'''

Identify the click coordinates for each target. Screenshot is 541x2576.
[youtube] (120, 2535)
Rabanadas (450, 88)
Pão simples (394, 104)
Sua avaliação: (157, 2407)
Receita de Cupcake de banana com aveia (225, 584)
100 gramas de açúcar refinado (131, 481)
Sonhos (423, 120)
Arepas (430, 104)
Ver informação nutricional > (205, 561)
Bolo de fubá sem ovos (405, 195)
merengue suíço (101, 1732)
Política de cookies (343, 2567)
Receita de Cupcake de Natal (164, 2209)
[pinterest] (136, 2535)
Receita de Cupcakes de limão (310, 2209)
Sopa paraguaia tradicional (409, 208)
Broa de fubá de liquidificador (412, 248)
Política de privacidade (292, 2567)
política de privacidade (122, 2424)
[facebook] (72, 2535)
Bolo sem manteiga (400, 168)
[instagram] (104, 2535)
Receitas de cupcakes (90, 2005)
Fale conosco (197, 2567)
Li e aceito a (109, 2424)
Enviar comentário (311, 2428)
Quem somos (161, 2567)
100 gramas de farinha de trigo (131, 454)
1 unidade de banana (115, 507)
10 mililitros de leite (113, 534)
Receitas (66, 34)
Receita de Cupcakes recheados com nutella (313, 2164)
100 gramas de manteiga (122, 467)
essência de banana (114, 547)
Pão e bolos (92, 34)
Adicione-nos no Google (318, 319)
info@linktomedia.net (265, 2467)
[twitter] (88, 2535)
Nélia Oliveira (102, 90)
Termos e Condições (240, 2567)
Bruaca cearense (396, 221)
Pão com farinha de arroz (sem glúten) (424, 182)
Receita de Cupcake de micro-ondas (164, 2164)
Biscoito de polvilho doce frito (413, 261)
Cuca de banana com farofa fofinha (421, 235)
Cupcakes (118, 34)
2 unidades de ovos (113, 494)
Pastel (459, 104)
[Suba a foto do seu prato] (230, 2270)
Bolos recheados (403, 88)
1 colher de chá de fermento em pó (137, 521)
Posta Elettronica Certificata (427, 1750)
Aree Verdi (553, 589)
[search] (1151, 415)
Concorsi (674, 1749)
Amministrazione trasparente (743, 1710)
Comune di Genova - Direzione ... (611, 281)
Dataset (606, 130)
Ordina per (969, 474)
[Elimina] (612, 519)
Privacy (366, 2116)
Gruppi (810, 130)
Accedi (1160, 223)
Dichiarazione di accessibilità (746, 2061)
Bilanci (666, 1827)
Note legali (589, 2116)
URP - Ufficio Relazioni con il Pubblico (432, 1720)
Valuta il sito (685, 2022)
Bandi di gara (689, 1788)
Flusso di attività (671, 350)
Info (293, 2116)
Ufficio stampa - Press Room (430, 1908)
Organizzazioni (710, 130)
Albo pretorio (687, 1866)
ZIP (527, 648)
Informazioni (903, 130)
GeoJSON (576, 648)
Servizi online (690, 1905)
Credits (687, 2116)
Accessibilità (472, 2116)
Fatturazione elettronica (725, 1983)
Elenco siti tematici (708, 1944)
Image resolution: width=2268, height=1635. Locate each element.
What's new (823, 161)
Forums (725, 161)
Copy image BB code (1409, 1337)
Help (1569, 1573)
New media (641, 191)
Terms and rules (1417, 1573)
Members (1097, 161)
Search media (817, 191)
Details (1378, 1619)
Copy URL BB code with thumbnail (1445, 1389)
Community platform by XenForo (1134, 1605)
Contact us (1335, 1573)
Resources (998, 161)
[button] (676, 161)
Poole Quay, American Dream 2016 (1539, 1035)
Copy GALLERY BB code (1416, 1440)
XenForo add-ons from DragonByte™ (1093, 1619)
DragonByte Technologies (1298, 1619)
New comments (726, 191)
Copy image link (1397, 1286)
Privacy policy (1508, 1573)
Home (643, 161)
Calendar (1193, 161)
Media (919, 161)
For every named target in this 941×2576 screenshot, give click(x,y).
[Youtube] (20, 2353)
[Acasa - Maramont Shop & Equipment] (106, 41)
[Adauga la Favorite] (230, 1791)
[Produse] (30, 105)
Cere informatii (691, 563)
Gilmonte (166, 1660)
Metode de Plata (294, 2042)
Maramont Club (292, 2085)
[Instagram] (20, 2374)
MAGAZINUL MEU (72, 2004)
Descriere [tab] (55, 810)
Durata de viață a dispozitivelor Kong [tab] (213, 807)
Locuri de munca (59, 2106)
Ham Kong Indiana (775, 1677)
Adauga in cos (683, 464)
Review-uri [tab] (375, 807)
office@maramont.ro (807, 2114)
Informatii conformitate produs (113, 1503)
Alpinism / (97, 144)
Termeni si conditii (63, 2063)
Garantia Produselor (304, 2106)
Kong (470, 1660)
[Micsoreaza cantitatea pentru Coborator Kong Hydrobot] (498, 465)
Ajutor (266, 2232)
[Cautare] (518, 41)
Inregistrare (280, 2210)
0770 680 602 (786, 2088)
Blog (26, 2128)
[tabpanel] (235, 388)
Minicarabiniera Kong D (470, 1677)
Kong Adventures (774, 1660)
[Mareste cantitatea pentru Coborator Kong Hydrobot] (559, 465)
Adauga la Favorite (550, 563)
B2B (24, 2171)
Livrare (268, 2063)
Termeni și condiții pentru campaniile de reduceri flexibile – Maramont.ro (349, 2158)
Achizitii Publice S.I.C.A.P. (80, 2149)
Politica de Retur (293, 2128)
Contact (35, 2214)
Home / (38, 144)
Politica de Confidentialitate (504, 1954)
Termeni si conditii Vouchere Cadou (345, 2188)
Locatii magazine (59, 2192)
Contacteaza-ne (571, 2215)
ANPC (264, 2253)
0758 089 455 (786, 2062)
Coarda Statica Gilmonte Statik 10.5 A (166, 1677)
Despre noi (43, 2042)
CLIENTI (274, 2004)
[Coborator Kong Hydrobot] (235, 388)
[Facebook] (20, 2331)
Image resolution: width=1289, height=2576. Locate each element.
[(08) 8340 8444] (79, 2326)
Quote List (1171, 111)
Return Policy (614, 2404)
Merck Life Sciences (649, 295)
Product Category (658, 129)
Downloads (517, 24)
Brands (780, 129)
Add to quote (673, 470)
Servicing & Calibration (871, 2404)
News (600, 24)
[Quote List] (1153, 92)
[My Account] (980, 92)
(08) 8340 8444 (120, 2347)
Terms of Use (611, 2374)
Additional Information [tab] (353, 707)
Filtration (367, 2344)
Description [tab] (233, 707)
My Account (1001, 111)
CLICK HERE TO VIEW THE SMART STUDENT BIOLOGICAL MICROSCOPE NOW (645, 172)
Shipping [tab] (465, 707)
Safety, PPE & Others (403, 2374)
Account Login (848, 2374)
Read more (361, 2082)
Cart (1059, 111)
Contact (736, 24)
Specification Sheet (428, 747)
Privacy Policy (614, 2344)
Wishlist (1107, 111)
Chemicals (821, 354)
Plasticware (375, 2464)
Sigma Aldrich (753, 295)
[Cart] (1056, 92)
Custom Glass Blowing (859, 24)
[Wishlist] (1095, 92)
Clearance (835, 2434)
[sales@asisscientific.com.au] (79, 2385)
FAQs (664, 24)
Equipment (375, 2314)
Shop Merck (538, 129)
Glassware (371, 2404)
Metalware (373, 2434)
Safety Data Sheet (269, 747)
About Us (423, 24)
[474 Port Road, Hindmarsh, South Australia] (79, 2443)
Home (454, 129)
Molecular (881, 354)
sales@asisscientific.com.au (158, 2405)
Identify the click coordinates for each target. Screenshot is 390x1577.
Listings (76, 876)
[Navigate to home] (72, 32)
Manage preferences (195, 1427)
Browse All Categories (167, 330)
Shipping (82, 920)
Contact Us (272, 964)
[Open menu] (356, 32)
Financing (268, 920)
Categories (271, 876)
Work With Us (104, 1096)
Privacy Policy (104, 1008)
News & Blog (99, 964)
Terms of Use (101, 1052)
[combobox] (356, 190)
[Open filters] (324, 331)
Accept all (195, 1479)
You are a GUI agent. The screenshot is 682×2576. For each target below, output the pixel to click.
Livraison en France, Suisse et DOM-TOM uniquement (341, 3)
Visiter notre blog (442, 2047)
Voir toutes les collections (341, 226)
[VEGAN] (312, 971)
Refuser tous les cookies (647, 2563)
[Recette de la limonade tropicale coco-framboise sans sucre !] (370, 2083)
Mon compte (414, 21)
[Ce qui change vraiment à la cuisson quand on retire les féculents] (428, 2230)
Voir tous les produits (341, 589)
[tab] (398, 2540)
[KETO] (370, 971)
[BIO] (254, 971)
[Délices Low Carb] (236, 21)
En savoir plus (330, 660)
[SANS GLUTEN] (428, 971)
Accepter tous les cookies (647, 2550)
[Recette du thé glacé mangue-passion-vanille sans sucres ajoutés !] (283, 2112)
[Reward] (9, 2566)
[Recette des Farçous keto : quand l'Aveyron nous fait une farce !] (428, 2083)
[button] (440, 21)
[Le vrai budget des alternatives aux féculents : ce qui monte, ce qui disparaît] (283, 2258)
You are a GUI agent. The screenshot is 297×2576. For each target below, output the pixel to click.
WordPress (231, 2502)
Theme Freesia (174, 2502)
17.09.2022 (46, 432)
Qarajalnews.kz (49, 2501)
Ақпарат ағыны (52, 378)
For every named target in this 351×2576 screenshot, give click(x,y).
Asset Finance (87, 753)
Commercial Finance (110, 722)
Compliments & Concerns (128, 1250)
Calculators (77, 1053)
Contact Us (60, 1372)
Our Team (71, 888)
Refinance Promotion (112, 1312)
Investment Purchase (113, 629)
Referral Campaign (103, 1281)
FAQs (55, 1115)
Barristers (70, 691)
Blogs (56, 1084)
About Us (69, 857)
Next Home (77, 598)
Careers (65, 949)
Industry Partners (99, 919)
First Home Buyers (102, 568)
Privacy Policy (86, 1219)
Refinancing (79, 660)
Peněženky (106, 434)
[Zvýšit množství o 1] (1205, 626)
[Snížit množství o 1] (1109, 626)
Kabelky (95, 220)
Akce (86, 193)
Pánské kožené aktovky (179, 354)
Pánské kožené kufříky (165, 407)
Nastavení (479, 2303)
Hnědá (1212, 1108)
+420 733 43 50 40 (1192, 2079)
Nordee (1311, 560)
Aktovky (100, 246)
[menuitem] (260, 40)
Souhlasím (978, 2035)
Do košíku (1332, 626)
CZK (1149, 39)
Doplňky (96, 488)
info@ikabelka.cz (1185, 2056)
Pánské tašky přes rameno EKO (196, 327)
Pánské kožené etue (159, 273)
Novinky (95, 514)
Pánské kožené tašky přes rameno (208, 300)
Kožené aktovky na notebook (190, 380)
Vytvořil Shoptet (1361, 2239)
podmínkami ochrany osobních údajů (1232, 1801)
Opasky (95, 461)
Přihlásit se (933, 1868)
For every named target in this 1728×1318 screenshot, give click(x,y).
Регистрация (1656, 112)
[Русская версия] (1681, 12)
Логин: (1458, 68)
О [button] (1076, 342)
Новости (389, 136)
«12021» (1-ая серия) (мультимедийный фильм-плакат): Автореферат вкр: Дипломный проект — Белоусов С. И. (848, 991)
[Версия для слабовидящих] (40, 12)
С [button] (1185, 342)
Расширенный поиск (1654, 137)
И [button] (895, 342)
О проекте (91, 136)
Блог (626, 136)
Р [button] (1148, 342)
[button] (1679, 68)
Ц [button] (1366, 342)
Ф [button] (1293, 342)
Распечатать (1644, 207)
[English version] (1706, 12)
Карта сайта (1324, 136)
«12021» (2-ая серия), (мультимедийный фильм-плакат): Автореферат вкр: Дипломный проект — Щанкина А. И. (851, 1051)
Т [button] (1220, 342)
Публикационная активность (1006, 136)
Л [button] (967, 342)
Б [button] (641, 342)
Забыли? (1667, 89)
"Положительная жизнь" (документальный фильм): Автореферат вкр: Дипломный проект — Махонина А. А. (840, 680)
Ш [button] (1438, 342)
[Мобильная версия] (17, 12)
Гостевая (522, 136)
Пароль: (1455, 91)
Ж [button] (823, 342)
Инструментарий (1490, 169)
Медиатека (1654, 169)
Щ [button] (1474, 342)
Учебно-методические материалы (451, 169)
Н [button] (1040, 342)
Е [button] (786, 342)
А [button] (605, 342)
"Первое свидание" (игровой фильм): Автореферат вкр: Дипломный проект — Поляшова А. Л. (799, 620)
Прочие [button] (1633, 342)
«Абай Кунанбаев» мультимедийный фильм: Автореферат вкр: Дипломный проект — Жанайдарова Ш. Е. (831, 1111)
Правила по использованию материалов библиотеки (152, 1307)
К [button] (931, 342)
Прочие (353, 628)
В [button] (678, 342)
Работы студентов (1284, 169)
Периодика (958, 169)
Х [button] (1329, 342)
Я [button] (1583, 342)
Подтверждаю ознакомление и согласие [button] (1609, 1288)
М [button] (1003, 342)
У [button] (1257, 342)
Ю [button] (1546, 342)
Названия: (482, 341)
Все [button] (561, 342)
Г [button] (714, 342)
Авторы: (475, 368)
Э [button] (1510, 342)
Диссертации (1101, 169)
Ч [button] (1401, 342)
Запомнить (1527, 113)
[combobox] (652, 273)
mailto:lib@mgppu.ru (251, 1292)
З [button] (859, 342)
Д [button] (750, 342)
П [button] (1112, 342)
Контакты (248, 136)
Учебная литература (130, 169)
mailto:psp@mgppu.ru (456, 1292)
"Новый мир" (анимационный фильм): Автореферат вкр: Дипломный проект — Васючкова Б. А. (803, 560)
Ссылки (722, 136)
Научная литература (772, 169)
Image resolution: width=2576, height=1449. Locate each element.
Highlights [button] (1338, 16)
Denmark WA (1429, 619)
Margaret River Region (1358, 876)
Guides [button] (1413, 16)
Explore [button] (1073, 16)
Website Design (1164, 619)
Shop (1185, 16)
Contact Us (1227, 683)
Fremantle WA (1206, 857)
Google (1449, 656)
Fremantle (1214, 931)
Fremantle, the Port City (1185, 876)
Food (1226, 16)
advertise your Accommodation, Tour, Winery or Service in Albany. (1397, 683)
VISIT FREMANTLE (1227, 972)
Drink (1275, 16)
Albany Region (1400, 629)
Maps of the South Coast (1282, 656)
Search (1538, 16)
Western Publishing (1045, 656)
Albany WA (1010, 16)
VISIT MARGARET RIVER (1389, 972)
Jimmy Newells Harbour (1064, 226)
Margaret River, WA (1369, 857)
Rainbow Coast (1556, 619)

'''

Word for word, restate the lines of the data above that fall between the line holding "Bandi di gara (689, 1788)" and the line holding "Home (643, 161)", inclusive, and no other lines.

● WRITTEN REPLY
Bandi di gara (689, 1788)
Flusso di attività (671, 350)
Info (293, 2116)
Ufficio stampa - Press Room (430, 1908)
Organizzazioni (710, 130)
Albo pretorio (687, 1866)
ZIP (527, 648)
Informazioni (903, 130)
GeoJSON (576, 648)
Servizi online (690, 1905)
Credits (687, 2116)
Accessibilità (472, 2116)
Fatturazione elettronica (725, 1983)
Elenco siti tematici (708, 1944)
Image resolution: width=2268, height=1635. Locate each element.
What's new (823, 161)
Forums (725, 161)
Copy image BB code (1409, 1337)
Help (1569, 1573)
New media (641, 191)
Terms and rules (1417, 1573)
Members (1097, 161)
Search media (817, 191)
Details (1378, 1619)
Copy URL BB code with thumbnail (1445, 1389)
Community platform by XenForo (1134, 1605)
Contact us (1335, 1573)
Resources (998, 161)
[button] (676, 161)
Poole Quay, American Dream 2016 (1539, 1035)
Copy GALLERY BB code (1416, 1440)
XenForo add-ons from DragonByte™ (1093, 1619)
DragonByte Technologies (1298, 1619)
New comments (726, 191)
Copy image link (1397, 1286)
Privacy policy (1508, 1573)
Home (643, 161)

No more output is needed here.